-- begin --

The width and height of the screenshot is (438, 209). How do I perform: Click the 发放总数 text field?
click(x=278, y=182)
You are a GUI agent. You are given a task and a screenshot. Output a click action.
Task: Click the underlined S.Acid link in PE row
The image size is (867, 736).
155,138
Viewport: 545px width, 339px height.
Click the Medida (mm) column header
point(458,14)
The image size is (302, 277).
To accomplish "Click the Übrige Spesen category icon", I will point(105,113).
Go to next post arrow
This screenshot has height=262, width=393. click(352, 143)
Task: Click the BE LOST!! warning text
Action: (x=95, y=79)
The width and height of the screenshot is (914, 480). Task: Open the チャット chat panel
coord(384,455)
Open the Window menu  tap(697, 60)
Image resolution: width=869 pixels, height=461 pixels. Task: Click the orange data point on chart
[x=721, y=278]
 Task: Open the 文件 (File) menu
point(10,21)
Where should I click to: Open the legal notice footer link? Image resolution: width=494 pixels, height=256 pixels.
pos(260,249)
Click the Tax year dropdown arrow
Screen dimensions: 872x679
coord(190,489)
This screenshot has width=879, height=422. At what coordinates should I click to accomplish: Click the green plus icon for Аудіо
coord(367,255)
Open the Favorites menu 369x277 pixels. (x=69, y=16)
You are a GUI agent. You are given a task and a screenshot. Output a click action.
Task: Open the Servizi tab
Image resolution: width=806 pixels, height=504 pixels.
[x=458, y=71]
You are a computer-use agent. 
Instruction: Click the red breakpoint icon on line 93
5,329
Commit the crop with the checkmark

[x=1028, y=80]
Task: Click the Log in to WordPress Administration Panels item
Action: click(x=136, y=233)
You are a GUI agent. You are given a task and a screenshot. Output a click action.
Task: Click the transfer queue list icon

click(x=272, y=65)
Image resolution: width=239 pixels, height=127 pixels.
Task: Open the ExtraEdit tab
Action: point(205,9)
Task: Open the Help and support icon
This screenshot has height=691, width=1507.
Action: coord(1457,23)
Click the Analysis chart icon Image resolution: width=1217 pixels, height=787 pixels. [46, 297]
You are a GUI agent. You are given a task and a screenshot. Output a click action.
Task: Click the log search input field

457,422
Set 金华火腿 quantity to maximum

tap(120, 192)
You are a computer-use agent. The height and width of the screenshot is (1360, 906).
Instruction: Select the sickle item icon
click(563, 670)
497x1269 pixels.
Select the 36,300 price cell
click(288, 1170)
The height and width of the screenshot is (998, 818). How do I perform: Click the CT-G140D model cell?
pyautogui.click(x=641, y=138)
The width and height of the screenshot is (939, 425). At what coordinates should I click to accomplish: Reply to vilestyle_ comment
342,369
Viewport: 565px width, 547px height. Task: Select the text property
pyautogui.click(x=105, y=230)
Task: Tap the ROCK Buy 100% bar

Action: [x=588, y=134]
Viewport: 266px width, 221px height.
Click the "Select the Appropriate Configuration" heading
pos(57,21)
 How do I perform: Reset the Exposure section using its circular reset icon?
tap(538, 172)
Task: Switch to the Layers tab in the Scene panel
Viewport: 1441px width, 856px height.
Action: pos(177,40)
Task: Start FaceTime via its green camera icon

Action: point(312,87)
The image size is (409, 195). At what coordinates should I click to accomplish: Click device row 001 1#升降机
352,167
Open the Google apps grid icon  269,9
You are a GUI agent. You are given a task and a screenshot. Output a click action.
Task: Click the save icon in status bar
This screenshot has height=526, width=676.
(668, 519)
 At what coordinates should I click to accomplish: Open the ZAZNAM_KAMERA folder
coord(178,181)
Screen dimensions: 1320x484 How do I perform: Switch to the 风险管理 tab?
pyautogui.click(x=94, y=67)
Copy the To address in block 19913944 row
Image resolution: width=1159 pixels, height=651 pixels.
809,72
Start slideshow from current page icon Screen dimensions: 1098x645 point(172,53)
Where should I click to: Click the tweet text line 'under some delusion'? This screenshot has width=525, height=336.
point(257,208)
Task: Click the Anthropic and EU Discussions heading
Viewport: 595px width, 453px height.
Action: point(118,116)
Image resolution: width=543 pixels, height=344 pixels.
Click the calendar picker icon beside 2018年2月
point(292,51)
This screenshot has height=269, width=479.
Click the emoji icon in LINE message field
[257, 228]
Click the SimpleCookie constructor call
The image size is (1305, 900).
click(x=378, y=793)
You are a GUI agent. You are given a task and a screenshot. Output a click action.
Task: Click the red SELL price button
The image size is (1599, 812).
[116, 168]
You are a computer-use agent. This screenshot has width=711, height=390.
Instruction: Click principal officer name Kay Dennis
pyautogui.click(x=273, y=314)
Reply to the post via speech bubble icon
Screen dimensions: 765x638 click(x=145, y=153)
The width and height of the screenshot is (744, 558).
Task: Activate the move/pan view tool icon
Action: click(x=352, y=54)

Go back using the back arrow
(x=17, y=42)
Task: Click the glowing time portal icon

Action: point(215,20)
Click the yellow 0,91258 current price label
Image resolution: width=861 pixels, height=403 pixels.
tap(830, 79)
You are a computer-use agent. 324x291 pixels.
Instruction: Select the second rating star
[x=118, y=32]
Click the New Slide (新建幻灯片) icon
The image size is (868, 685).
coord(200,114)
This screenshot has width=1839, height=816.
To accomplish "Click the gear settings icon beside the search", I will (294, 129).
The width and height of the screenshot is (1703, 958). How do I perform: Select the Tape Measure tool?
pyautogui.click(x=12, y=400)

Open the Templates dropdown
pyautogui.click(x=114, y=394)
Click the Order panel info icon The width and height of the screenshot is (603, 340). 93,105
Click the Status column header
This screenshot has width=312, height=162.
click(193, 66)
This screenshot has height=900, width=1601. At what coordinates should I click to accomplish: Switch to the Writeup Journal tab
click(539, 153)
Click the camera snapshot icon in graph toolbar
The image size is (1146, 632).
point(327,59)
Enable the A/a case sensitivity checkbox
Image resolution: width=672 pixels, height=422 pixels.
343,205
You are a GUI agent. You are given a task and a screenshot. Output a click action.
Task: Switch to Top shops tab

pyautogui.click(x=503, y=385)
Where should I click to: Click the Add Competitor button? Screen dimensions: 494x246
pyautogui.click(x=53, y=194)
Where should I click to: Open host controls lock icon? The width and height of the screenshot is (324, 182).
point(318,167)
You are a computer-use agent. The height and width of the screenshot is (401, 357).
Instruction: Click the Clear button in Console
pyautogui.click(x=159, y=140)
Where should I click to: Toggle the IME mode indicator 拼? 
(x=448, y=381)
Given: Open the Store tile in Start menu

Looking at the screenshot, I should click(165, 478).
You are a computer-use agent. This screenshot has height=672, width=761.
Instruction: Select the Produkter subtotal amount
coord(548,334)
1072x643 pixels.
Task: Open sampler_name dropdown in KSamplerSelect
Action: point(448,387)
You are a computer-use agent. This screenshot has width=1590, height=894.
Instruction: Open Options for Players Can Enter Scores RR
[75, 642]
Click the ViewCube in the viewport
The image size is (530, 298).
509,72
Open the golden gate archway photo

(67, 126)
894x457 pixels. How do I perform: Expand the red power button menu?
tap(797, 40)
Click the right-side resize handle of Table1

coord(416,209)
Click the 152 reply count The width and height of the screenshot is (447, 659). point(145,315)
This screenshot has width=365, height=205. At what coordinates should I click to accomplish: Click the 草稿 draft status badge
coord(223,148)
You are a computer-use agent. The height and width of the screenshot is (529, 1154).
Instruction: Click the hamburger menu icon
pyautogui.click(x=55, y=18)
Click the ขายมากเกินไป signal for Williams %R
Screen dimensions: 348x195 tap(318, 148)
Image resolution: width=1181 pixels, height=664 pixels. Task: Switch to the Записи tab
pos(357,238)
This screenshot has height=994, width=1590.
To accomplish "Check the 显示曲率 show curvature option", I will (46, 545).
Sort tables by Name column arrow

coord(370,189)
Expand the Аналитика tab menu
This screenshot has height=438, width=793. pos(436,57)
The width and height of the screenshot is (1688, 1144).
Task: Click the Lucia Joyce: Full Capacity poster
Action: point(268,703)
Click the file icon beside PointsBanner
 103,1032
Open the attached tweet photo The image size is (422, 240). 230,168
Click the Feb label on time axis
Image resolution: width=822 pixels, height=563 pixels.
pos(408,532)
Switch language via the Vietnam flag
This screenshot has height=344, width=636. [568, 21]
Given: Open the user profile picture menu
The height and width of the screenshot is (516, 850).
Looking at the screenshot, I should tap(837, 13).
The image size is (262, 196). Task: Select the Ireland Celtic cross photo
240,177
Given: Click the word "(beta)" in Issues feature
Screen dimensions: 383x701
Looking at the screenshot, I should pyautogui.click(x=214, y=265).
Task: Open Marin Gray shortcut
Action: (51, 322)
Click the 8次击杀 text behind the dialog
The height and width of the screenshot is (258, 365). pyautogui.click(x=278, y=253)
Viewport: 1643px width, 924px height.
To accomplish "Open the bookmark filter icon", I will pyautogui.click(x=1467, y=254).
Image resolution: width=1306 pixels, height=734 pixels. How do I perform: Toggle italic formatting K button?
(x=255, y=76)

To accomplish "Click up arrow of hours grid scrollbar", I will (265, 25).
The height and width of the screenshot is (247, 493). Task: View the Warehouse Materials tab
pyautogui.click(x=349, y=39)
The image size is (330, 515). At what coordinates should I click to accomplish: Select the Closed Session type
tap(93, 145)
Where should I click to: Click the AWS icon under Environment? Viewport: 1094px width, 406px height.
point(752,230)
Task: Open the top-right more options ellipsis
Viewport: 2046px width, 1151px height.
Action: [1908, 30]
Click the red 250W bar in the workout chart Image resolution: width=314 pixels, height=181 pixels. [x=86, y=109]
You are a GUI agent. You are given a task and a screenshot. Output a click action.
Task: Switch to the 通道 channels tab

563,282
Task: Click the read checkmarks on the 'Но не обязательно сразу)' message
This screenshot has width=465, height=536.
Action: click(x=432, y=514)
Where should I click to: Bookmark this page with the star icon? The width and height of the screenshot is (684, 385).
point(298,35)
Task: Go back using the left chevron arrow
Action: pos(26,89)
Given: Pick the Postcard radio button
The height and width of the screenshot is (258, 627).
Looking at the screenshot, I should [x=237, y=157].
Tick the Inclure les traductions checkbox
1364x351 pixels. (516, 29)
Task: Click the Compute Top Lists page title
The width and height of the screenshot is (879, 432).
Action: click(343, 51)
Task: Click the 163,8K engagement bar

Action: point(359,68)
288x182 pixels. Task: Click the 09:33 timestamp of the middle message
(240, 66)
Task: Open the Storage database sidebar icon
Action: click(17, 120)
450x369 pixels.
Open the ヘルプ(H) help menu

-- end --

» Required work
Quote the data exactly, starting with the line that contains "Copy the To address in block 19913944 row" and going on through the line that contains "Action: point(118,116)".

» Task result
Copy the To address in block 19913944 row
Image resolution: width=1159 pixels, height=651 pixels.
809,72
Start slideshow from current page icon Screen dimensions: 1098x645 point(172,53)
Where should I click to: Click the tweet text line 'under some delusion'? This screenshot has width=525, height=336.
point(257,208)
Task: Click the Anthropic and EU Discussions heading
Viewport: 595px width, 453px height.
Action: point(118,116)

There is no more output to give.